La verdadera santidad hace que el individuo sea firme y maduro. Pablo escribió: “Hermanos, no seáis niños en el modo de pensar, sino sed niños en la malicia, pero maduros en el modo de pensar” ( 1 Co. 14:20). El apóstol describió la santificación precisamente en esos términos: “Varón perfecto… la medida de la estatura de la plenitud de Cristo” ( Ef. 4:13).
¿Por qué se ha perdido este énfasis en las iglesias evangélicas contemporáneas? Crecí escuchando regularmente sermones sobre la necesidad de santidad, piedad, semejanza a Cristo y separación del pecado, el mundo y sus valores. En generaciones anteriores, si un predicador descuidaba el tema de santidad, esto se habría destacado como una omisión importante (y profundamente preocupante). Los llamados a la obediencia piadosa tenían un lugar mucho más importante en el mensaje que provenía del púlpito, en la manera de pensar de las personas en los bancos y en la vida de la iglesia en conjunto.
La santificación tenía un énfasis importante en cada denominación confesionalmente protestante y bíblicamente orientada. Y los predicadores proclamaban con valentía la necesidad de santificación junto con la doctrina de justificación por fe.

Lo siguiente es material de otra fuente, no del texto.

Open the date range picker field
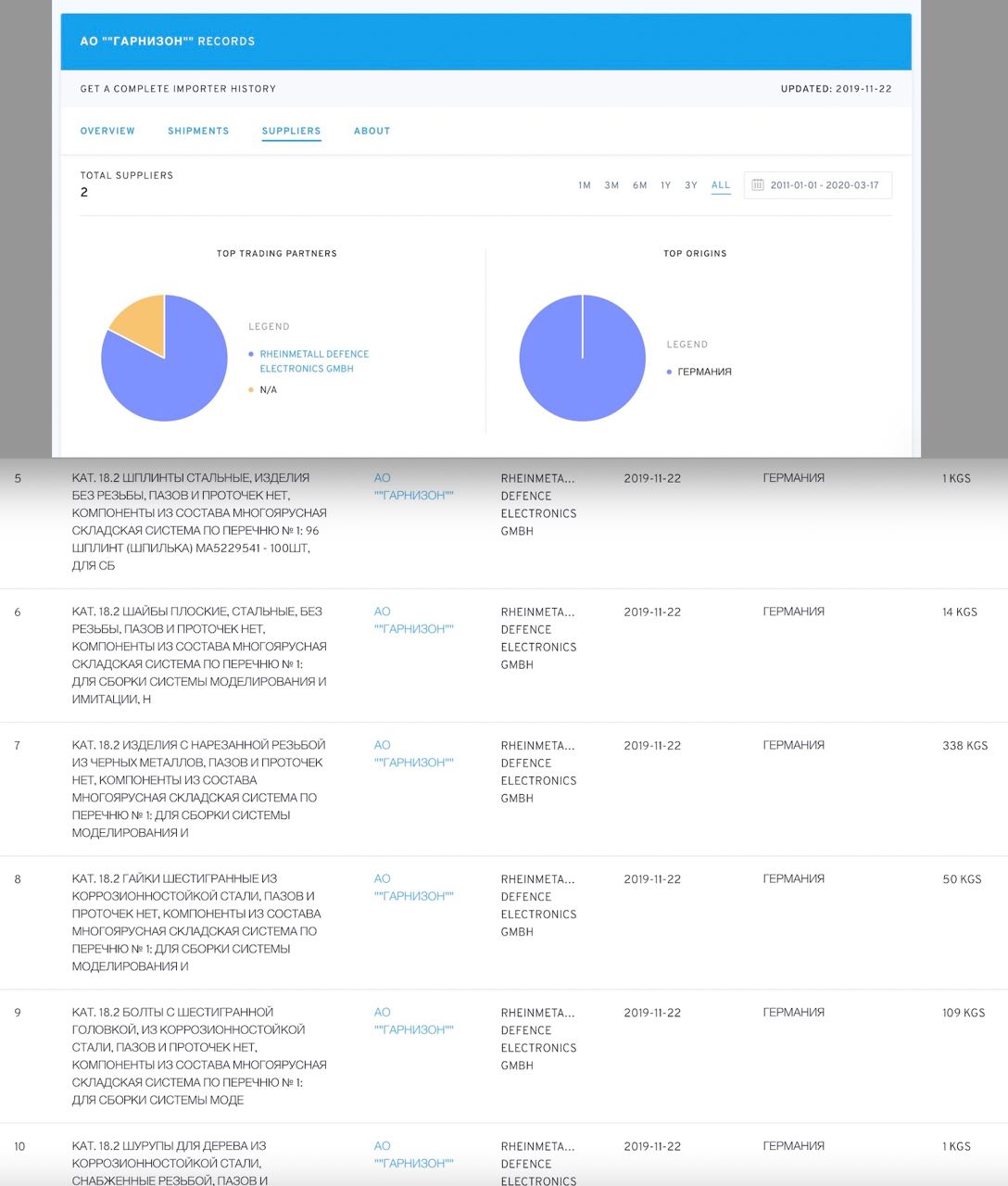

Los protestantes históricos comprendían que la obra principal del Espíritu Santo no era producir fenómenos extraños, inexplicables, esotéricos y extracorporales. La verdadera obra del Espíritu Santo se veía en la santidad manifiesta: virtud cristiana. Nadie imaginó alguna vez algún conflicto entre las verdades duales de que los creyentes son salvos “mediante la santificación por el Espíritu y la fe en la verdad” ( 2 Ts. 2:13).
Ya nada de eso sigue siendo así. La verdad de la santificación, junto con palabras como santidad, piedad, y semejanza a Cristo, han desaparecido del discurso popular cristiano. Rara vez oímos que algún predicador popular inste a su congregación a separarse del mundo, rechazar los deseos carnales o mortificar el pecado y el egoísmo. Al contrario, siguiendo las estrategias populares del pragmatismo y la sensibilidad del buscador, se legitiman todos los anhelos del corazón humano egoísta. Los caprichos y entretenimientos del mundo, junto con algunos de los retorcidos valores morales de la revolución sexual, se están incorporando a las iglesias porque a los pastores les han dicho que estos son elementos necesarios para atraer a personas que de otra manera no tendrían interés en Dios.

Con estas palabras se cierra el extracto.